Aufgabenstellung |
Schreibe die folgenden Zeilen erneut ab und tausche dabei „1512px“ gegen „1600px“, ohne sonst etwas zu ändern. Beginne bei der Zeile mit „Given: Click the Format Painter (格式刷) icon“, höre nach der Zeile mit „Looking at the“ auf und lass die Bilder in deiner Antwort weg.

Bereitgestelltes Material |
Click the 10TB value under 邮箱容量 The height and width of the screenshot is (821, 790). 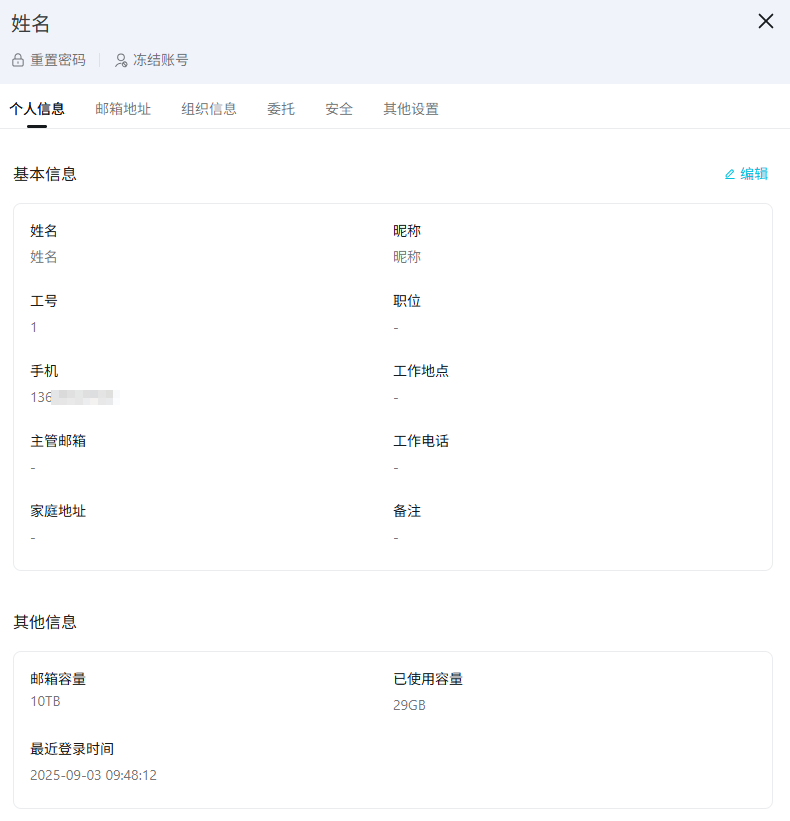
==
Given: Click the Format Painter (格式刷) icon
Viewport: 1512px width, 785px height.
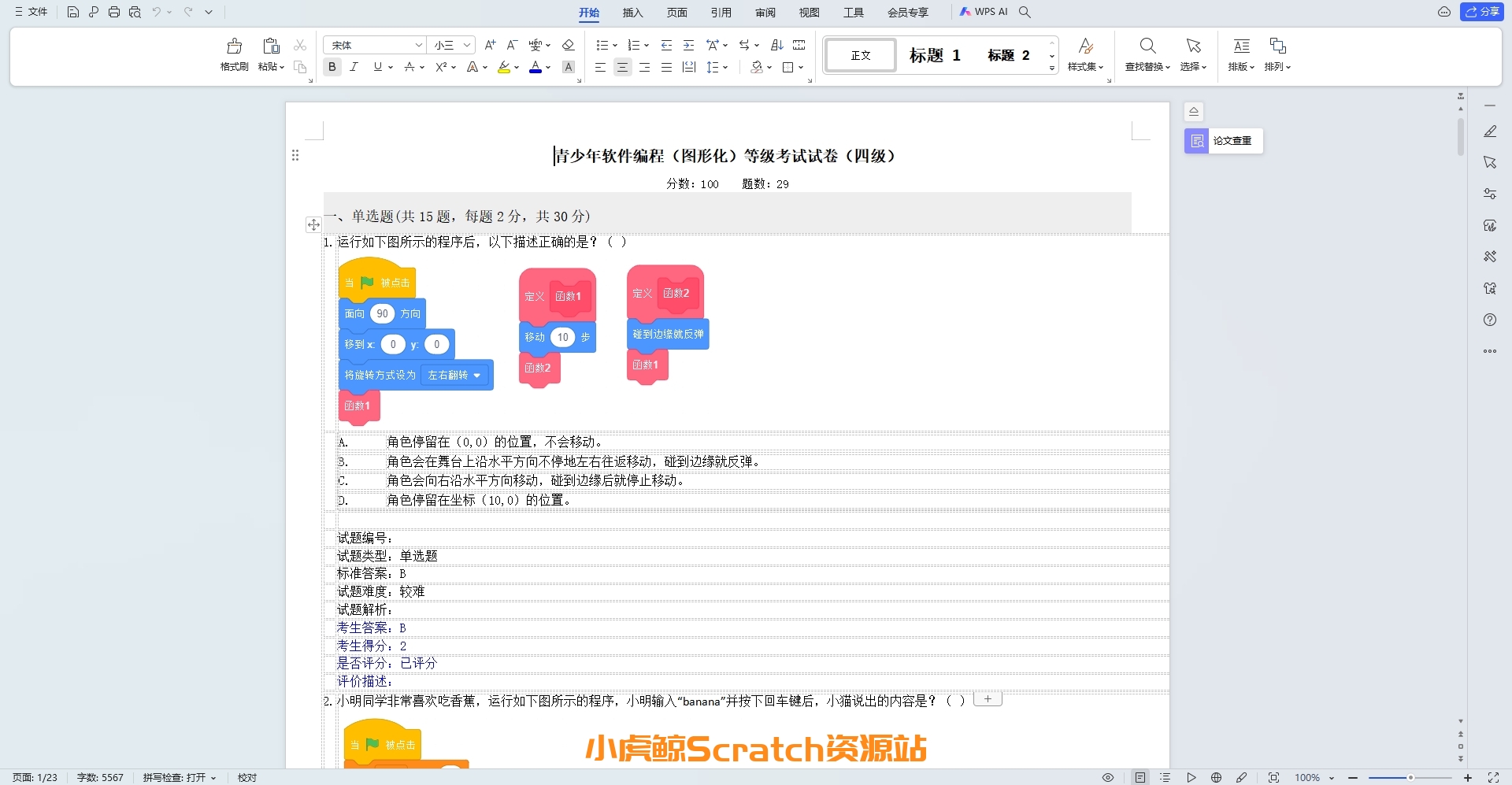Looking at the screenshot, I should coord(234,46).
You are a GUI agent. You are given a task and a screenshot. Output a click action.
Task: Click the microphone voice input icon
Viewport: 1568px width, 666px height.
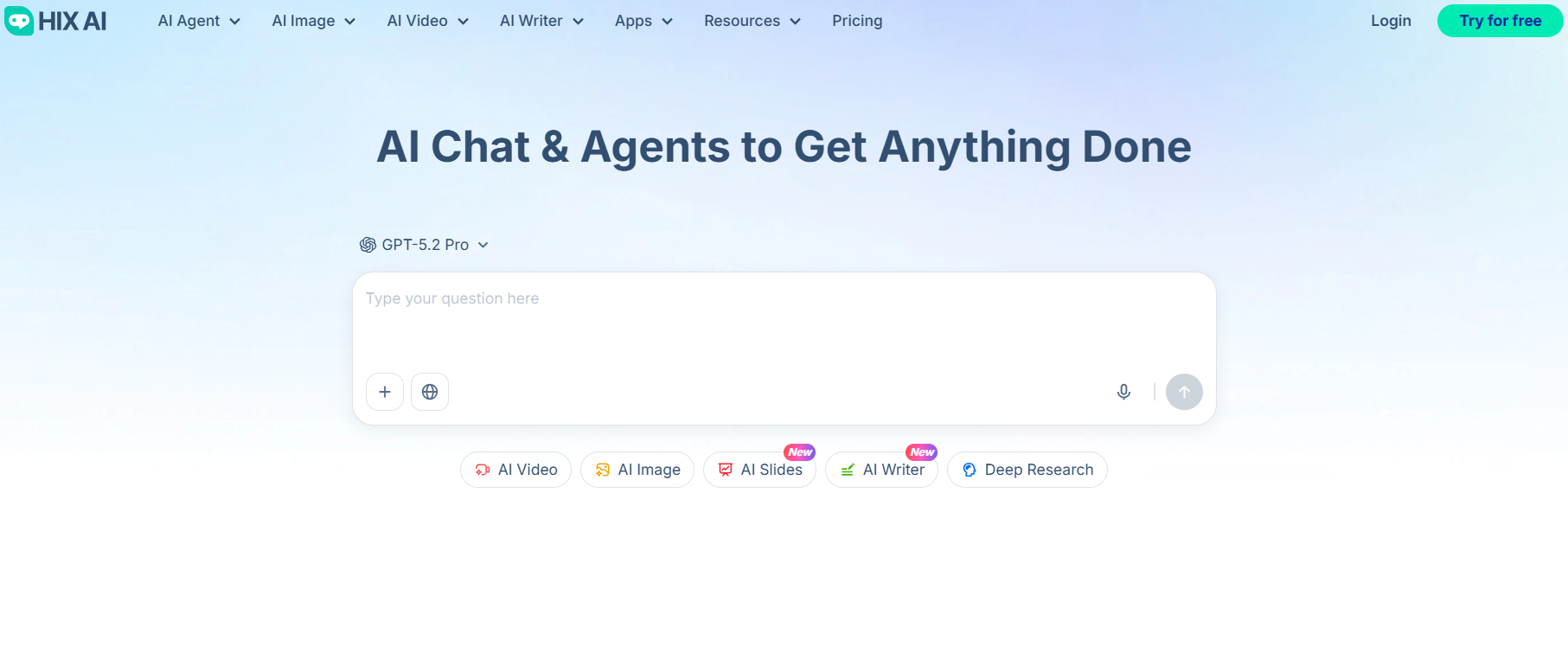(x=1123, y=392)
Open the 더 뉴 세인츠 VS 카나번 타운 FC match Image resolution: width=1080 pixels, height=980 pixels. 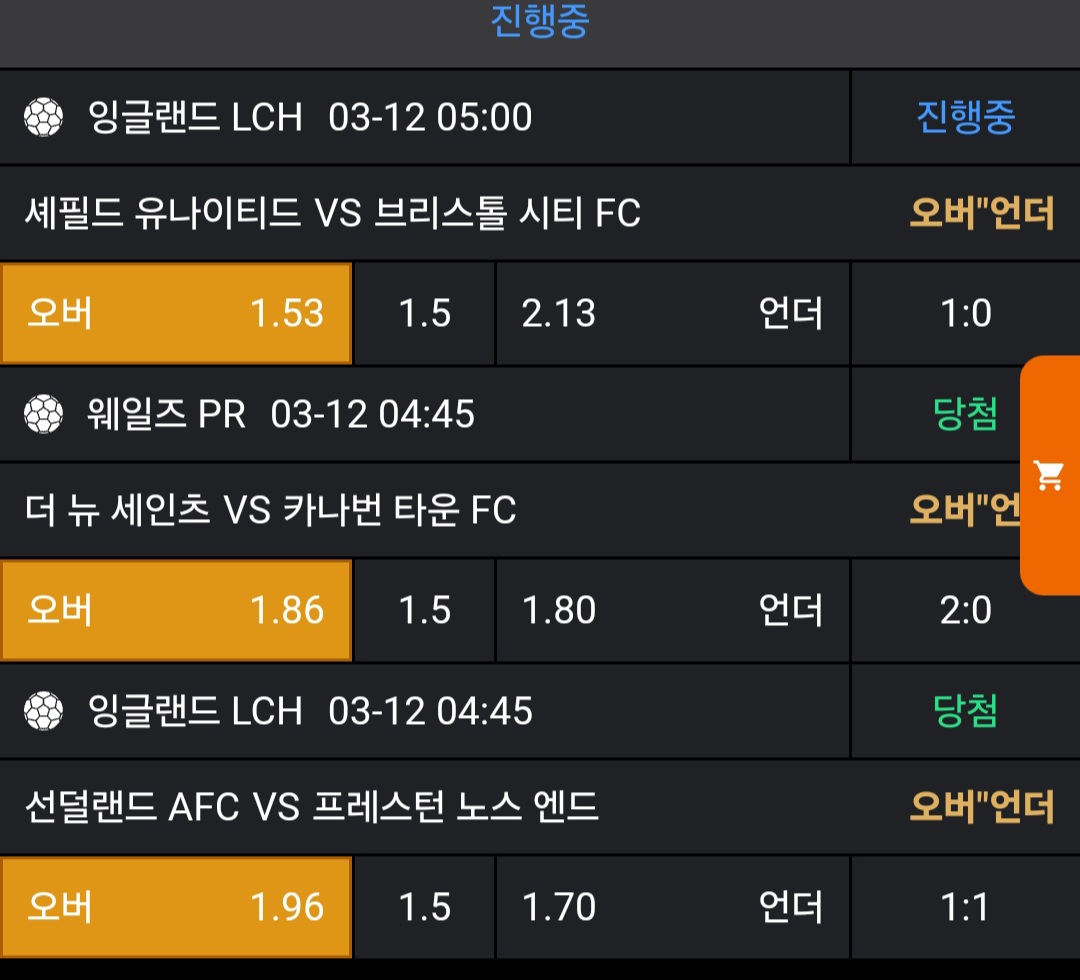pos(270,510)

Vollständige Lösung |
Given: Click the Format Painter (格式刷) icon
Viewport: 1600px width, 785px height.
Looking at the screenshot, I should coord(234,46).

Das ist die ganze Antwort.